Media has the power to influence people. It Inspires, informs, entertains, motivates, propagates and educates. If used for the right purposes, media is beneficial but it can also be a deadly weapon on society - A double edged sword.
I have previously written a full essay on the topic of Media, and you can read it here.
Media and Society
Media effects our society and so does our society effect our media production. There many factors that lead to media being produced, and different set of institutions have different regulations to be followed.
Graeme Burton, explains the relationship between media and society by making a connections between elements such as regulation and power, in his book 'Media and Society, Critical Perspectives'.

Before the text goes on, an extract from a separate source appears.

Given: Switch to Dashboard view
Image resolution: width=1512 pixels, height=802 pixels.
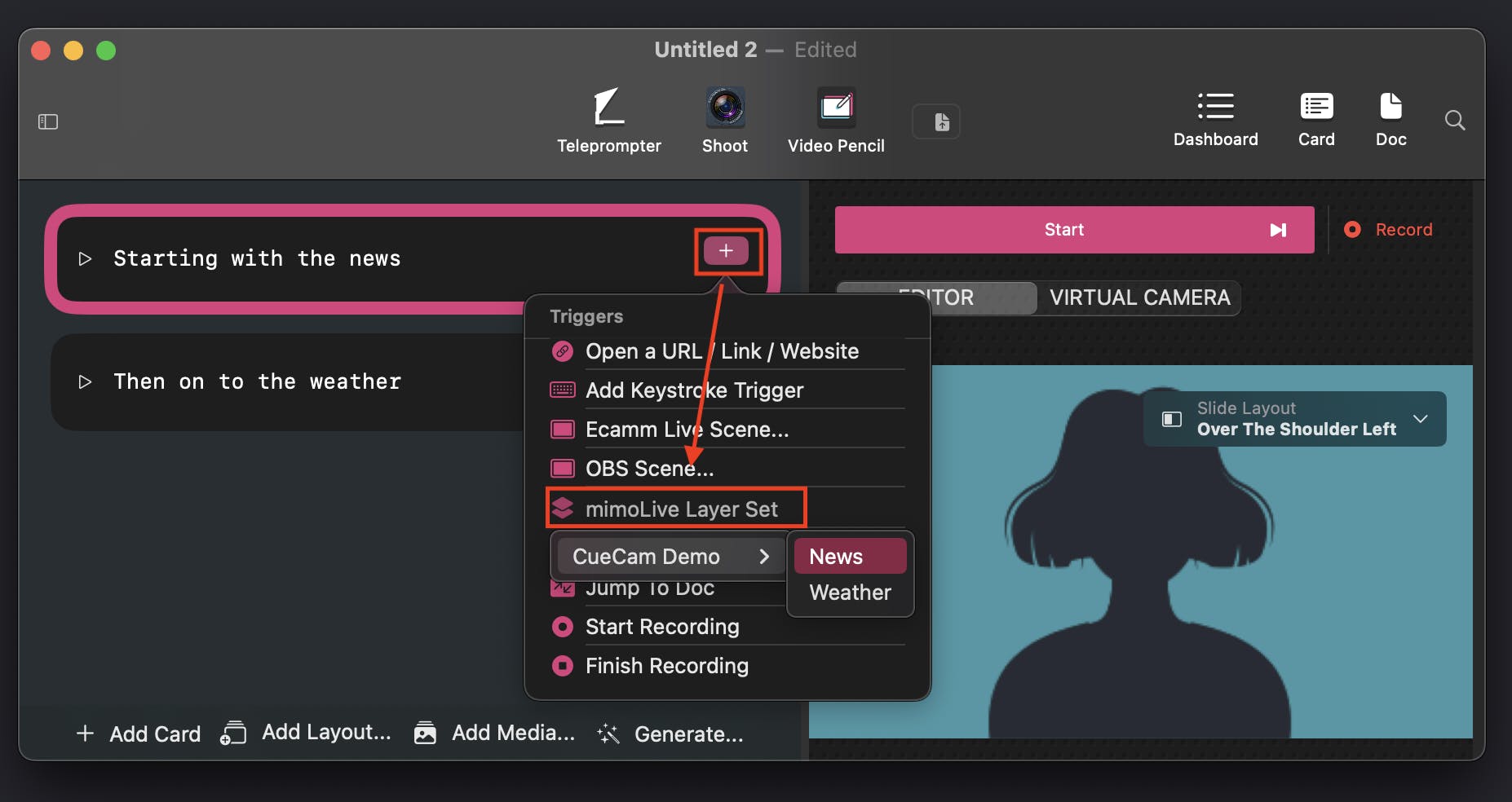Looking at the screenshot, I should [1215, 118].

|A module on 'The Relationship Between Media and Society'|
The one module from these three that Political Economist gear toward is 'Dynamic Modules', as they advocate for a free market. Where media and society effect each other, rather than one controls the other. The problem with the current free market is, it is used as a tool rather than a public good, according to Ralph Negrine. Where the market, which produces media, is regulated to allow for freedom.
‘there is a structural contradiction between freedom of communication and unlimited freedom of the market . . . the market liberal ideology of freedom of individual choice in the marketplace of opinions is in fact a justiﬁcation of the privileging of corporate speech and of giving more choice to investors than to citizens’
- Ralph Negrine (1994)
These points raise certain questions on the multiple critical approaches media is being produced, in terms of the relationship between media and society. Although the Western belief system advocates for freedom and democracy, it censors certain systems to protect particular groups. Hence means, no such freedom exists, free market, as the system doesn't allow for all sections of society to be exposed.
Burto continues to say that, a couple institutions decide what is shown in the marketplace. Therefore, The media marketplace is controlled by power rather than the people, society.
Captain Tsubasa and a Generation of Footballers
An example of media's relationship with society and its effects, is the Japanese animation 'Captain Tsubasa'. Captain Tsubasa was created in 1981 by Tiochi Takahashi in Tokyo, Katsushika. The story is about a football prodigy from Japan called Tsubasa Oozora and him becoming a global football stars along with his friends. The series was popular for its focus on the friendship and the flashy moves, which attracted a large audience.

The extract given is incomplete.